[原文摘录]:
+ + + + + + +
CodeForces Gym 101981 简要题解

Adrien and Austin

特判 $n=0$ 或者 $k=1$ 的情况，当 $k>1$ 的时候，先手取中间，然后后手不管取什么先手取相对的，所以先手必胜。

#include 

using namespace std;

int main() {
#ifdef wxh010910
  freopen("input.txt", "r", stdin);
#endif
  int n, m;
  scanf("%d %d", &n, &m);
  if (m == 1) {
    puts(n & 1 ? "Adrien" : "Austin");
  } else {
    puts(n ? "Adrien" : "Austin");
  }
  return 0;
}

Tournament

凸优化+决策单调性DP。

#include 

using namespace std;

int main() {
#ifdef wxh010910
  freopen("input.txt", "r", stdin);
#endif
  int n, m;
  scanf("%d %d", &n, &m);
  vector<long long> sum(n + 1);
  vector<long long> f(n + 1);
  vector<int> g(n + 1);
  for (int i = 1; i <= n; ++i) {
    scanf("%lld", &sum[i]);
    sum[i] += sum[i - 1];
  }
  vector<pair<int, int>> q(n);
  auto solve = [&](long long cost) {
    int ll = 0, rr = 0;
    auto get = [&](int l, int r) {
      return f[l] + cost + sum[l] + sum[r] - sum[l + r >> 1] - sum[l + r + 1 >> 1];
    };
    for (int i = 0; i < n; ++i) {
      while (ll < rr && get(i, q[rr - 1].second) < get(q[rr - 1].first, q[rr - 1].second)) {
        --rr;
      }
      if (ll == rr) {
        q[rr++] = make_pair(i, i + 1);
      } else {
        int l = q[rr - 1].second, r = n + 1;
        while (l < r) {
          int mid = l + r >> 1;
          if (get(i, mid) < get(q[rr - 1].first, mid)) {
            r = mid;
          } else {
            l = mid + 1;
          }
        }
        if (r <= n) {
          q[rr++] = make_pair(i, r);
        }
      }
      while (ll + 1 < rr && q[ll + 1].second <= i + 1) {
        ++ll;
      }
      f[i + 1] = get(q[ll].first, i + 1);
      g[i + 1] = g[q[ll].first] + 1;
    }
  };
  long long l = 0, r = sum[n];
  while (l < r) {
    long long mid = l + r >> 1;
    solve(mid);
    if (g[n] <= m) {
      r = mid;
    } else {
      l = mid + 1;
    }
  }
  solve(r);
  printf("%lld\n", f[n] - r * m);
  return 0;
}

Cherry and Chocolate

考虑第一个人选了一个点之后，第二个人一定会选择某个子树的重心，然后第一个人删去最大的那个子树。这时候我们求出了一个最优解，假设第一个人选的点不在第二个人当前这个解所在子树内，那么第二个人保持同样的决策答案不会对第一个人更优。每次选重心之后朝一个子树递归即可。
+ + + + + + +
[提取数据]:
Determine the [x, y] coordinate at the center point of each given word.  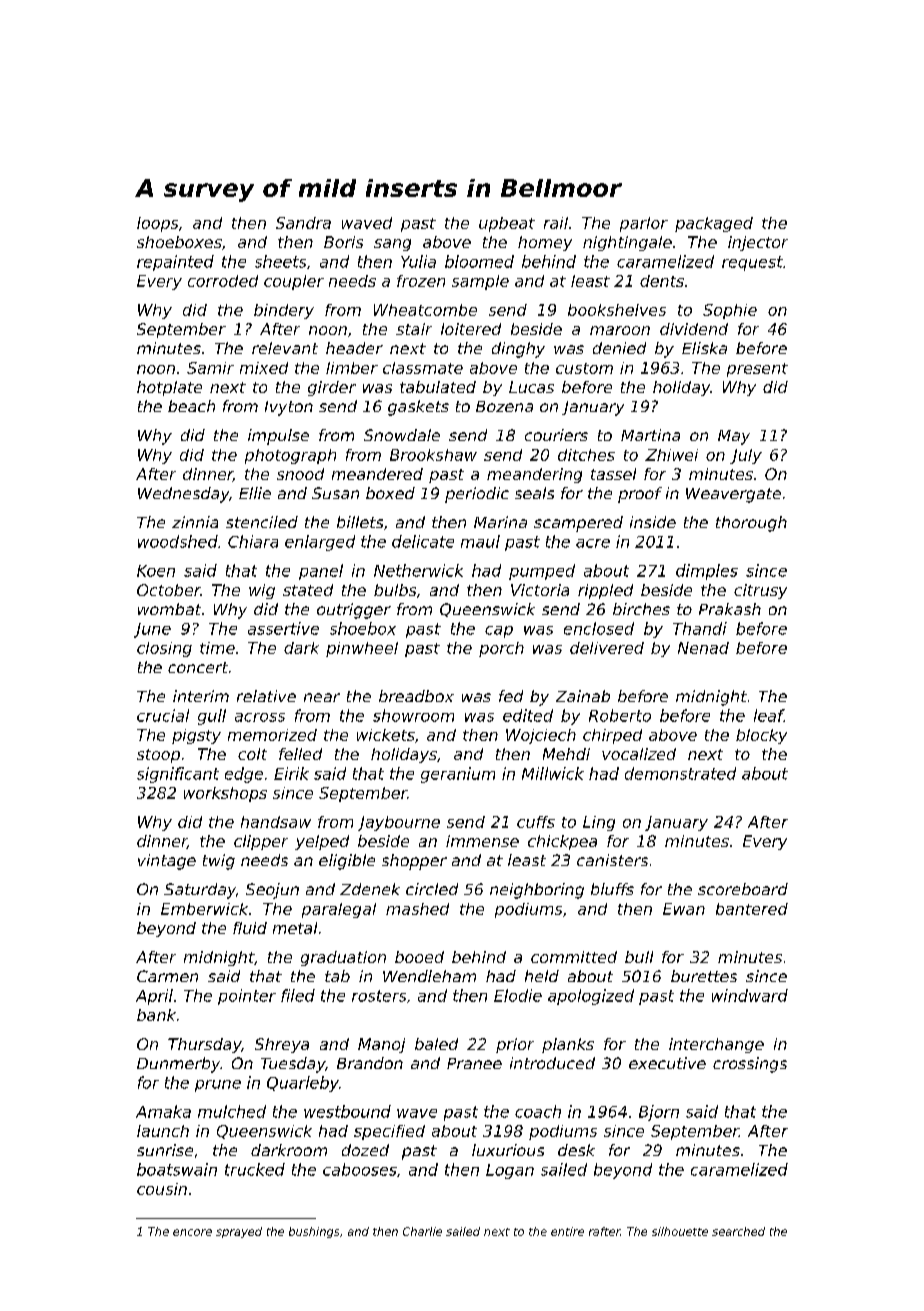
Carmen [167, 976]
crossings [750, 1065]
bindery [284, 311]
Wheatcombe [425, 310]
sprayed [239, 1232]
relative [266, 696]
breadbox [416, 696]
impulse [278, 437]
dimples [707, 572]
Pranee [474, 1063]
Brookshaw [433, 455]
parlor [644, 224]
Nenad [703, 648]
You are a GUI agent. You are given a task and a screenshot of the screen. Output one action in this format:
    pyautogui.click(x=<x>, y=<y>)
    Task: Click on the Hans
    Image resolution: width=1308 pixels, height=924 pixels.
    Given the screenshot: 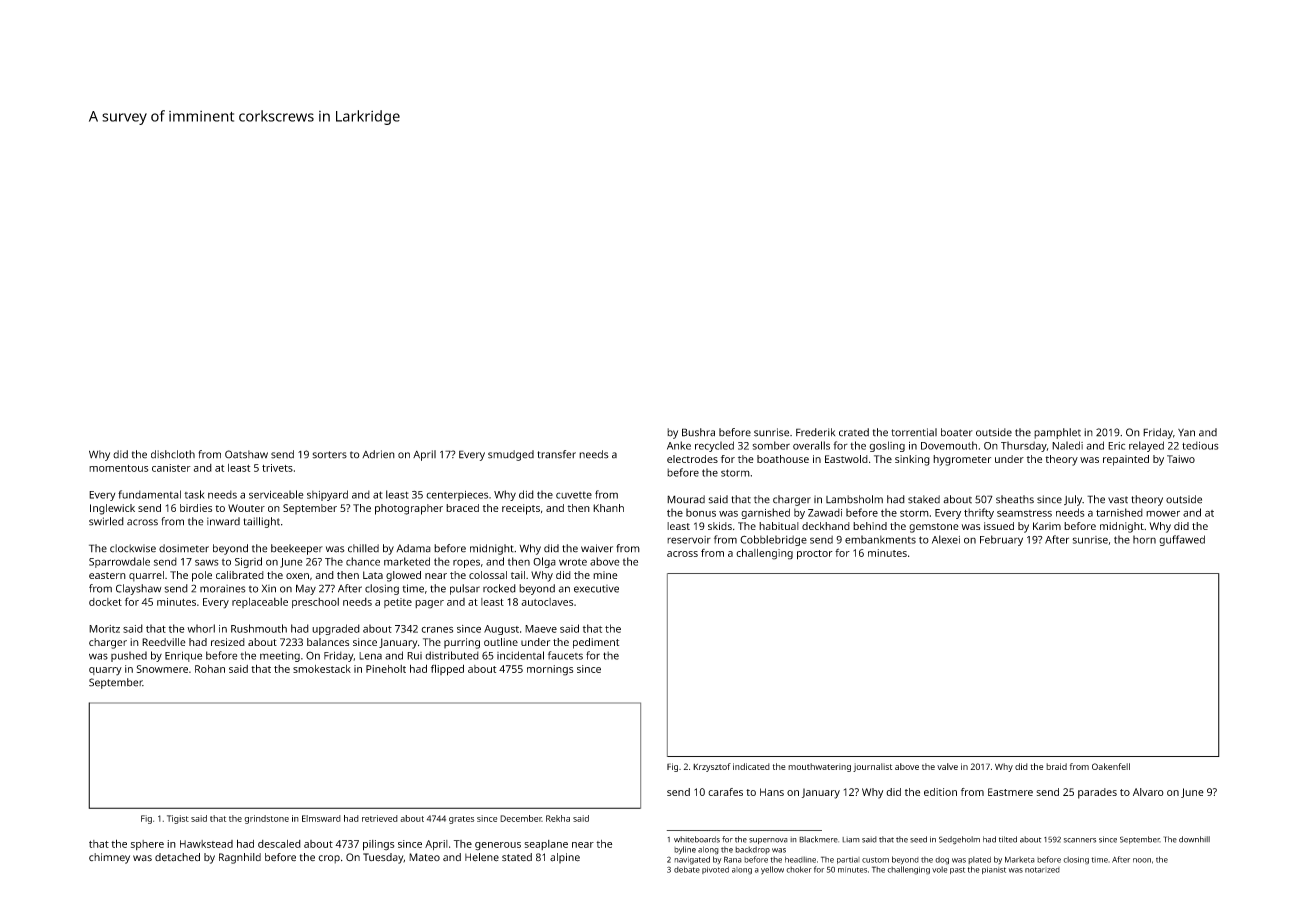 What is the action you would take?
    pyautogui.click(x=772, y=792)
+ + + + + + +
[任务说明]:
A. 请根据上文的题解回答下列问题，每题一行：
(i) 在 Adrien and Austin 一题中，当 $k>1$ 时，先手采取什么策略？
(ii) Tournament 一题采用了什么方法？
(iii) 在 Cherry and Chocolate 一题中，第一个人选了一个点之后，第二个人一定会选择什么？
B. 请将上方记录中从含有“Wheatcombe [425, 310]”的一行到含有“Nenad [703, 648]”的一行（首尾两行都包括在内）改写为两列 CSV，列名为“请求”和“结果”。每条请求占一行，两项内容各放在一个带引号的字段中，换行一律改为空格。

[练习答案]:
A.
(i) 先手取中间，然后无论后手取什么，先手都取相对的，所以先手必胜。
(ii) 凸优化+决策单调性DP。
(iii) 某个子树的重心。

B.
请求,结果
"Wheatcombe","[425, 310]"
"sprayed","[239, 1232]"
"relative","[266, 696]"
"breadbox","[416, 696]"
"impulse","[278, 437]"
"dimples","[707, 572]"
"Pranee","[474, 1063]"
"Brookshaw","[433, 455]"
"parlor","[644, 224]"
"Nenad","[703, 648]"